TASKS AND EXERCISES.
(a) In the article on defibrillators in Newfoundland and Labrador schools, what position does Mary Ann Butt hold?
(b) List every kind of place named in the defibrillator article as a target of the campaign to install defibrillators.
(c) Carry on the article about defibrillators in Newfoundland and Labrador schools from its last sentence.

PASSAGE SHOWN.
# # # # #

After nearly $1 million and a five-year campaign, the Heart and Stroke Foundation of Canada says every school in Newfoundland and Labrador now has an automated external defibrillator.

More than 1,000 students have also received CPR training

Mary Ann Butt, the Heart and Stroke Foundations senior vice-president in Newfoundland and Labrador, says it was 'a huge accomplishment' to get defibrillators in every school in the province. (Eddy Kennedy/CBC)

After nearly $1 million and a five-year campaign, the Heart and Stroke Foundation of Canada says every school in Newfoundland and Labrador now has an automated external defibrillator.

Mary Ann Butt, the foundation's senior vice-president in the province, says the push started several years ago to get defibrillators into hockey rinks and community centres, and schools became a priority soon after.

Butt said that's because Newfoundland and Labrador has the highest rates of heart disease and stroke in the country, with children being made particularly vulnerable to a relatively common genetic anomaly called arrhythmogenic right ventricular cardiomyopathy, or ARVC.

# # # # #

DATA PROVIDED.
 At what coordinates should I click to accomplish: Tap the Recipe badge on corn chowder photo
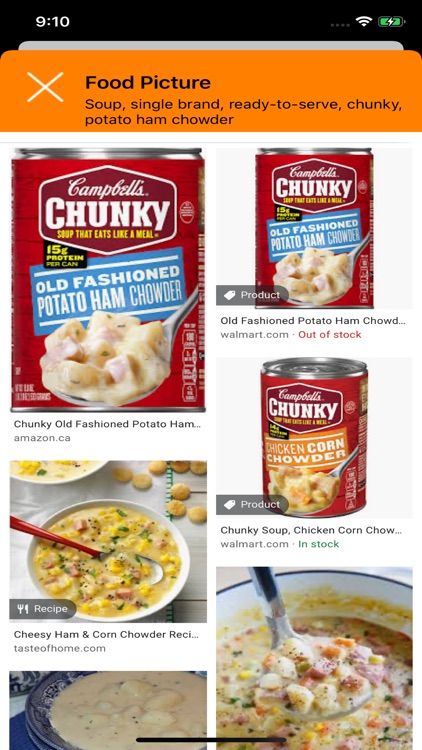[x=43, y=609]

# # # # #

LIST OF ANSWERS.
(a) She is the Heart and Stroke Foundation's senior vice-president in Newfoundland and Labrador.

(b) Hockey rinks, community centres, schools

(c)
We're sending our children into schools everyday and we don't have the ability to respond in a cardiac emergency.- Mary Ann Butt

Adults at high risk of a heart attack because of ARVC can have a defibrillator implanted under their skin, butchildren can't.

"It's important for schools because you have to be a certain physiological size to get the implanted device, and without that, you're really at risk if you don't have an AED on the premises," said Butt.

"We're sending our children into schools every day and we don't have the ability to respond in a cardiac emergency and thought it was an important piece of work."

Butt said it's "a huge accomplishment" to equip 274 schools with the defibrillators, something she says are integral pieces of safety equipment in public spaces.

"We have fire extinguishers, smoke alarms, smoke detectors we have a number of different things [in schools]; we should be having this equipment as part of the building code as well," she said.

More than 1,000 students have also been taught how to use defibrillators like this one. (Eddy Kennedy/CBC)

In addition, the Heart and Stroke Foundation trained staff and helped to teach students hands only CPR at participating schools.

"We had over 1,100 Grade 8 students across the province who had a CPR instructor who went in and taught them how to do CPR," said Sherry Healy, the foundation's resuscitation co-ordinator.

"Then we asked them, go home and teach your mom, your dad, your sister, your brother, your aunt, your uncle, your nan, your pop."

Healy said a defibrillator, in combination with chest compressions, can double a person's chance of survival during a cardiac incident.

More training, more AEDs

Butt said she would like to have even more students trained by making CPR training part of the province's school curriculum.

She also said more lives could be saved by installing more defibrillators.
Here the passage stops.